Third quarter falls May 9 at 21:10 UTC (4:10 p.m. CDT), ideal pre-dawn. New supermoon on May 16 at 20:01 UTC (3:01 p.m. CDT) stands as the second of five, at 222,819 miles distant – closer than average. First quarter returns May 23 at 11:11 UTC (6:11 a.m. CDT). Full Blue Moon peaks May 31 at 8:45 UTC (3:45 a.m. CDT), the year’s smallest full moon at 252,360 miles, rising near Antares May 30 sunset.
| Date | Phase | UTC Time | Highlights |
|---|---|---|---|
| April 24 | 1st Quarter | 2:32 | High at sundown |
| May 1 | Full (Flower) | 17:23 | Between Antares, Spica |
| May 9 | 3rd Quarter | 21:10 | Pre-dawn view |
| May 16 | New (Supermoon) | 20:01 | Dark skies for stars |
| May 23 | 1st Quarter | 11:11 | Sundown highlight |
| May 31 | Full (Blue Micymoon) | 8:45 | Smallest of 2026 |
Conjunctions abound: April 24-25 waxing gibbous near Leo’s Regulus and Sickle; April 28-30 by Virgo’s Spica; May 2, 4-5 waning gibbous at Antares and Scorpius; May 6-7 beside Sagittarius’ Teapot; May 8-10 in Capricornus; May 22-23 at Regulus; May 26-27, 28-29 near Spica, Antares, Zubenelgenubi.
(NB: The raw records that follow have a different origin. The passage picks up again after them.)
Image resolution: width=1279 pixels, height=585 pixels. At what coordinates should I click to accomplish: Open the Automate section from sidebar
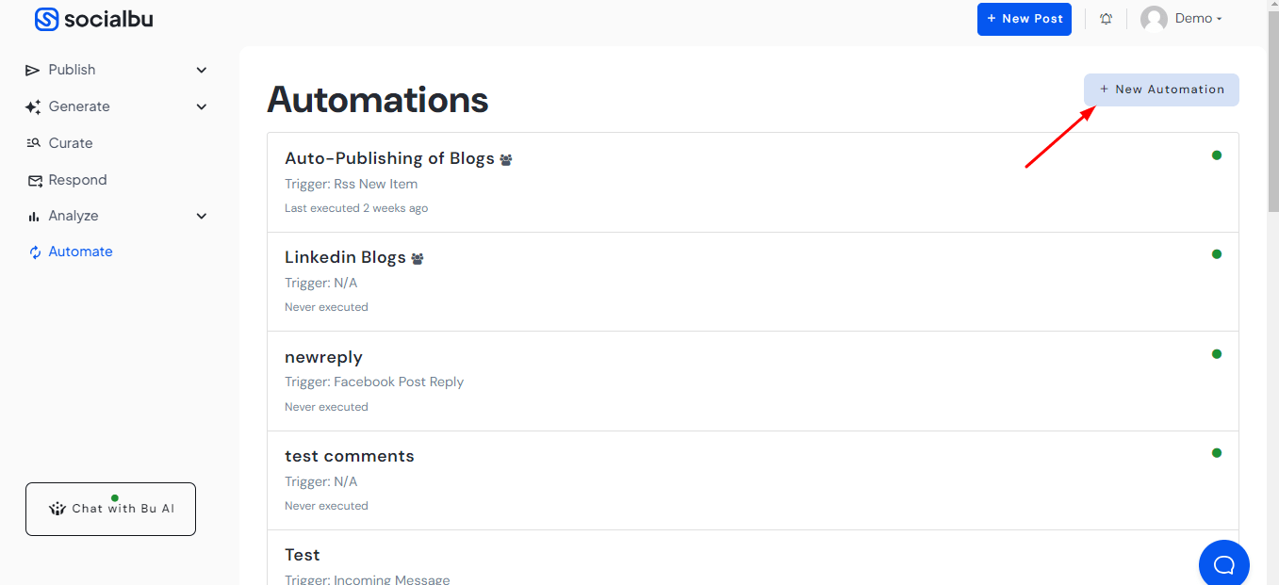pos(80,251)

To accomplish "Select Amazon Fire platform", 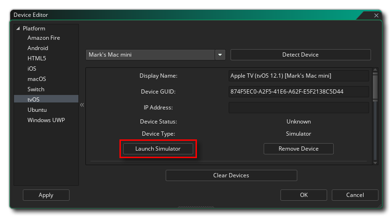I will click(43, 38).
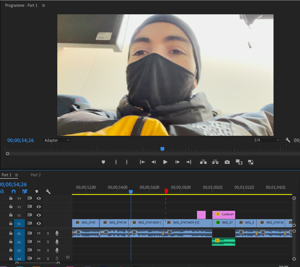Image resolution: width=300 pixels, height=267 pixels.
Task: Click the Add Marker icon in transport bar
Action: click(103, 162)
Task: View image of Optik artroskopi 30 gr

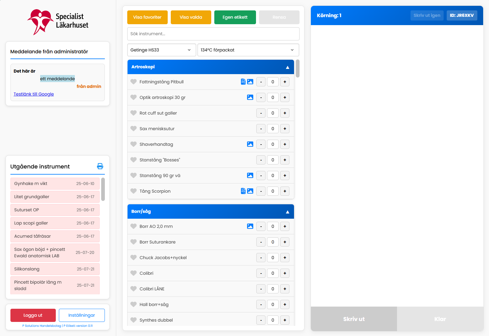Action: click(250, 97)
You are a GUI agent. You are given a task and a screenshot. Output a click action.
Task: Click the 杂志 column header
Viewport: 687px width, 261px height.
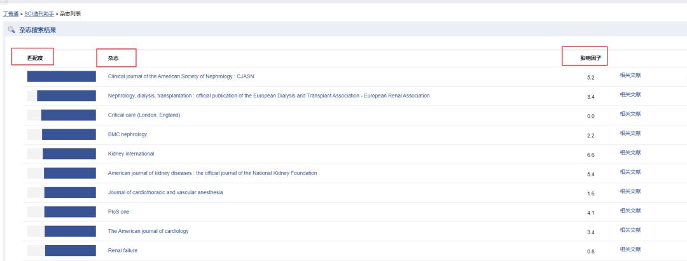pyautogui.click(x=113, y=59)
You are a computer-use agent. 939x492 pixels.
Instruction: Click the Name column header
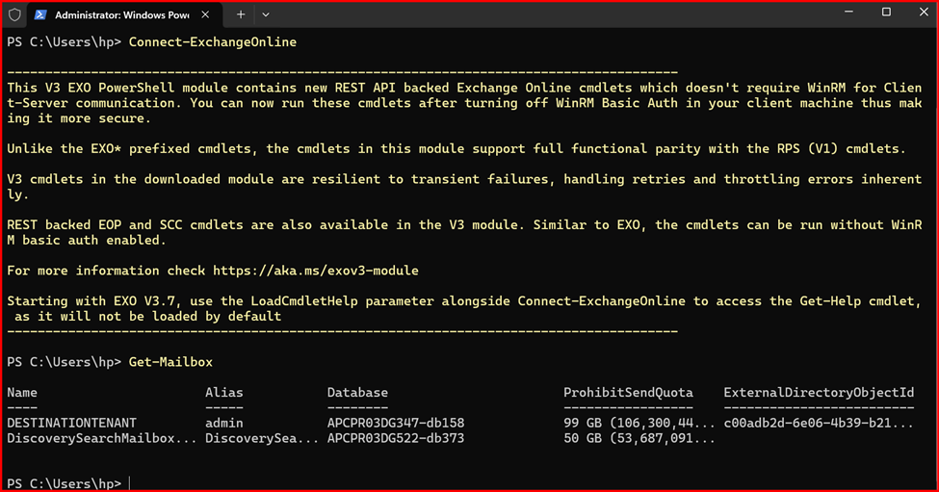[x=21, y=393]

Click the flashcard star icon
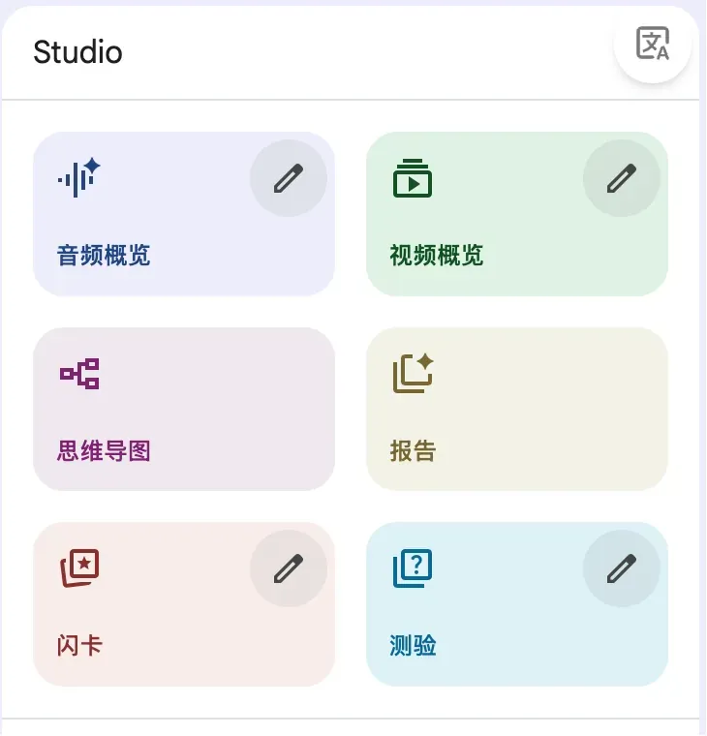pyautogui.click(x=79, y=568)

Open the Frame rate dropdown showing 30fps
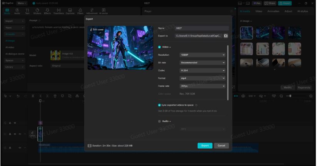click(202, 86)
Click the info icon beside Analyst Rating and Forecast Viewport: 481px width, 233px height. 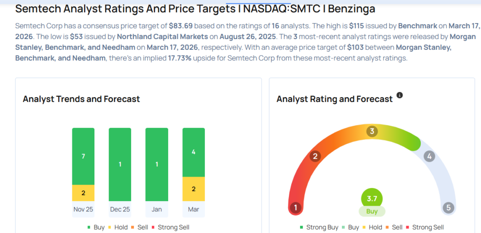coord(400,95)
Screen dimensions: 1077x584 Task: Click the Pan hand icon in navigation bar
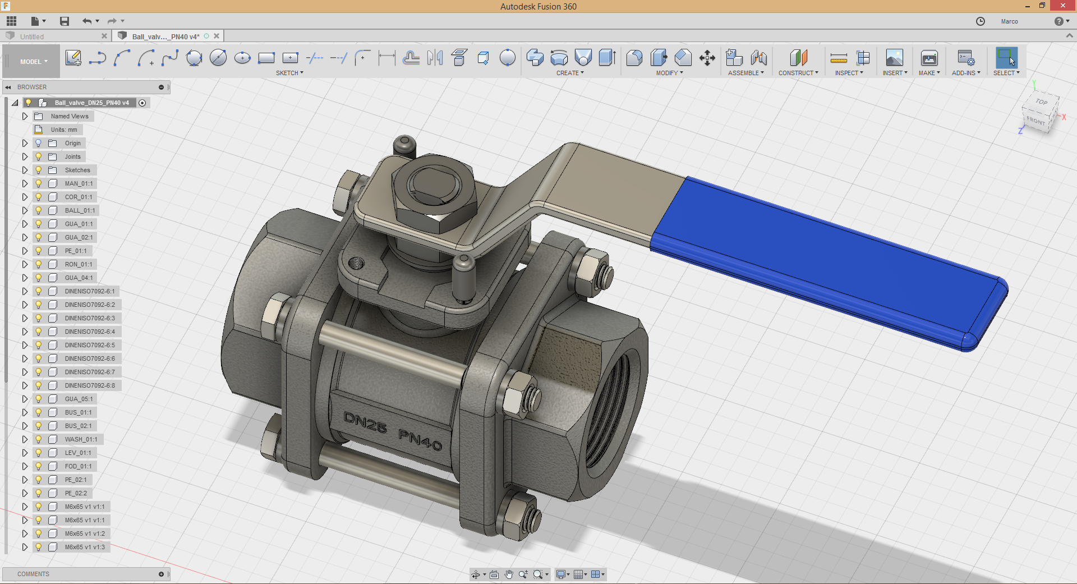[509, 574]
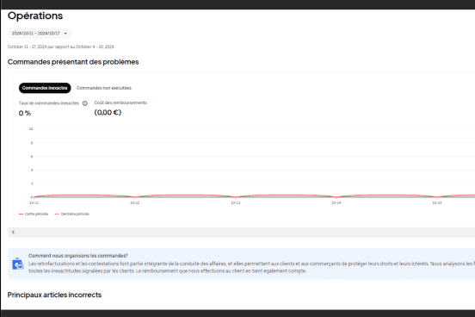Select the Commandes inexactes tab
The image size is (475, 317).
[x=45, y=88]
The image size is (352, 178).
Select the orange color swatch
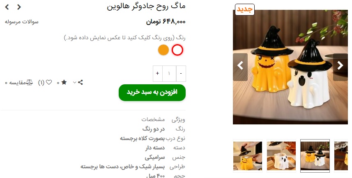tap(163, 50)
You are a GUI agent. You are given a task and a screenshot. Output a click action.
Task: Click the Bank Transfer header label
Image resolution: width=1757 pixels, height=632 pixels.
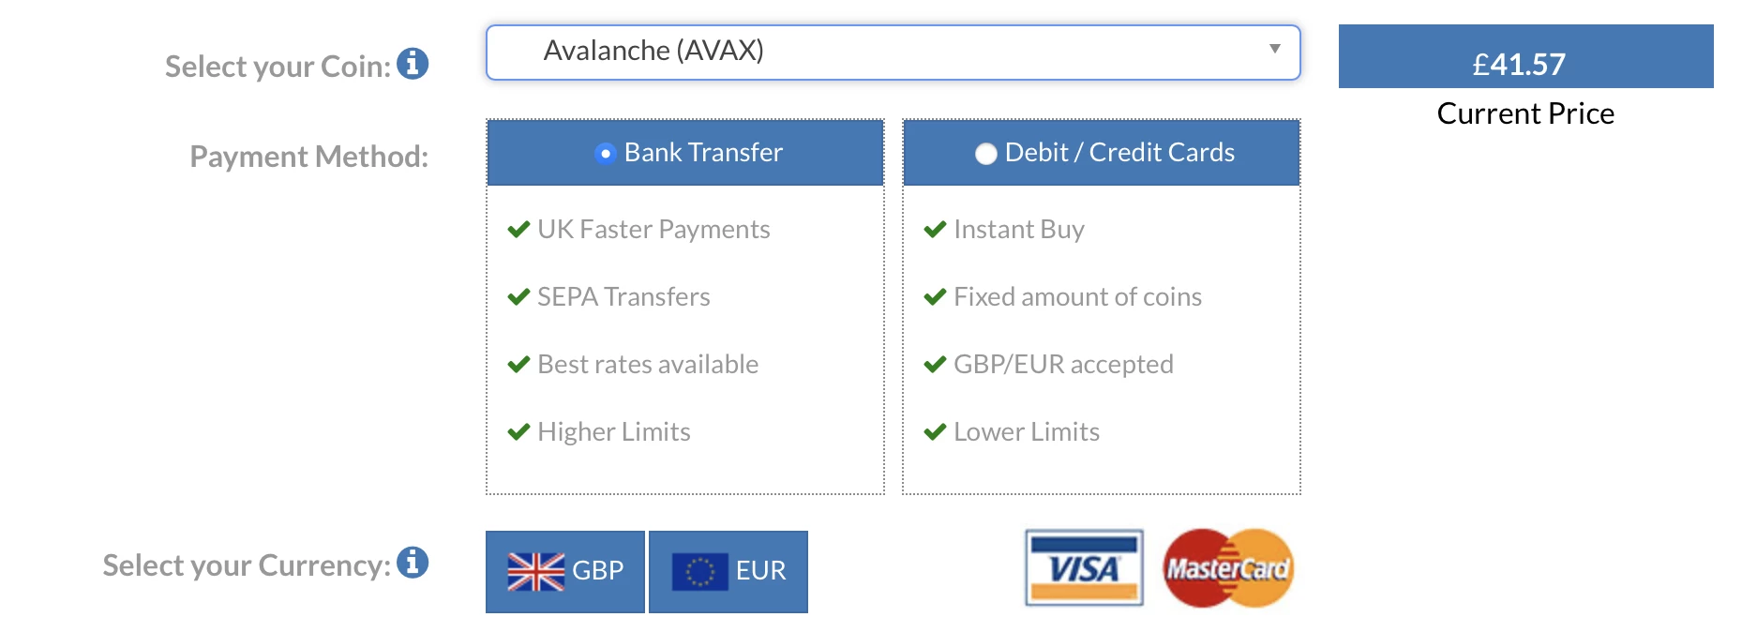click(x=703, y=153)
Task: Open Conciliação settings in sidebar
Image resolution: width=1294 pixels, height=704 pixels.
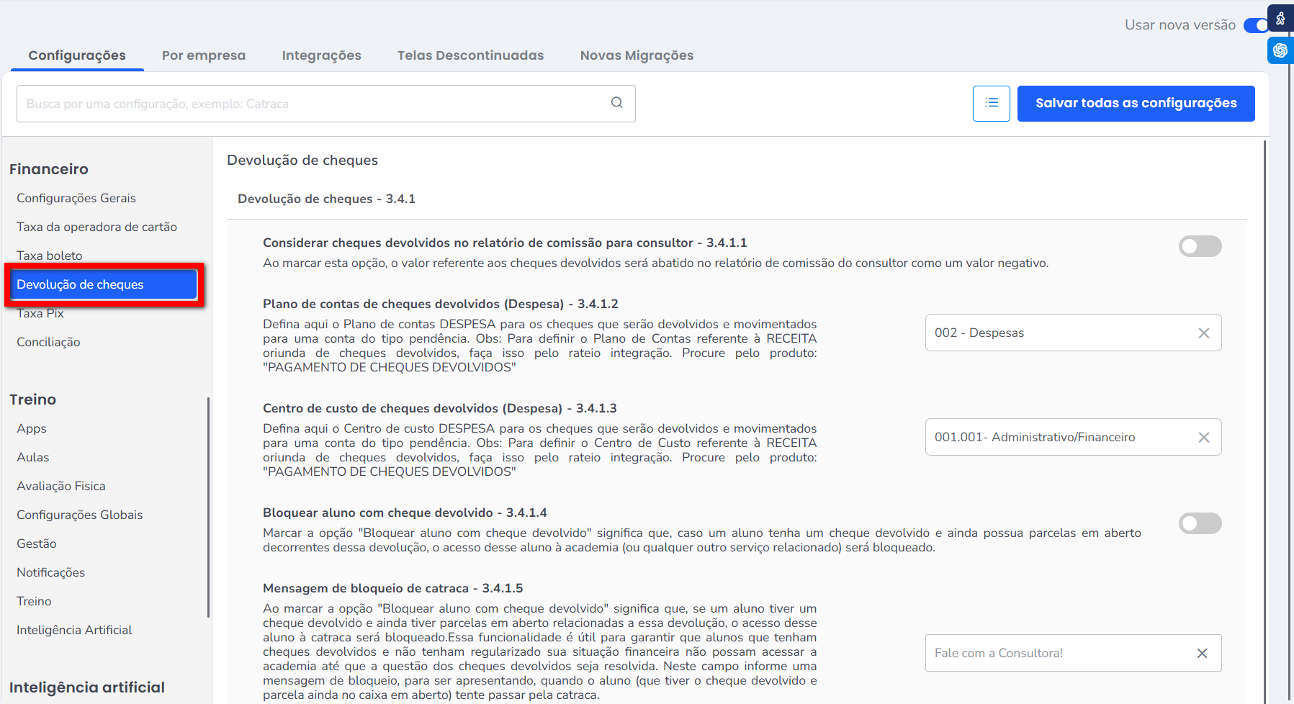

Apogee hits May 4 at 252,176 miles; perigee May 17 at 222,497 miles.
Constellations Framing the Action
Overhead evenings reveal spring staples. Leo the Lion’s Sickle – a backward question mark – anchors Regulus at its base. The Big Dipper points south to it from Ursa Major. Virgo’s Spica and Boötes’ Arcturus complete the Spring Triangle with Regulus or Leo’s Denebola.
May shifts Leo toward zenith, its triangle hindquarters galaxy-rich for scopes. Scorpius’ Antares glows red; Sagittarius’ Teapot asterism steams low. Faint Capricornus resembles an arrowhead pre-dawn. Dark skies sharpen these patterns, with tools like Stellarium Online tailoring views by location.
These alignments remind skywatchers of the cosmos’ rhythm. Clear nights ahead promise rewarding vigils, blending planets, moon, and stars into memorable spring vistas.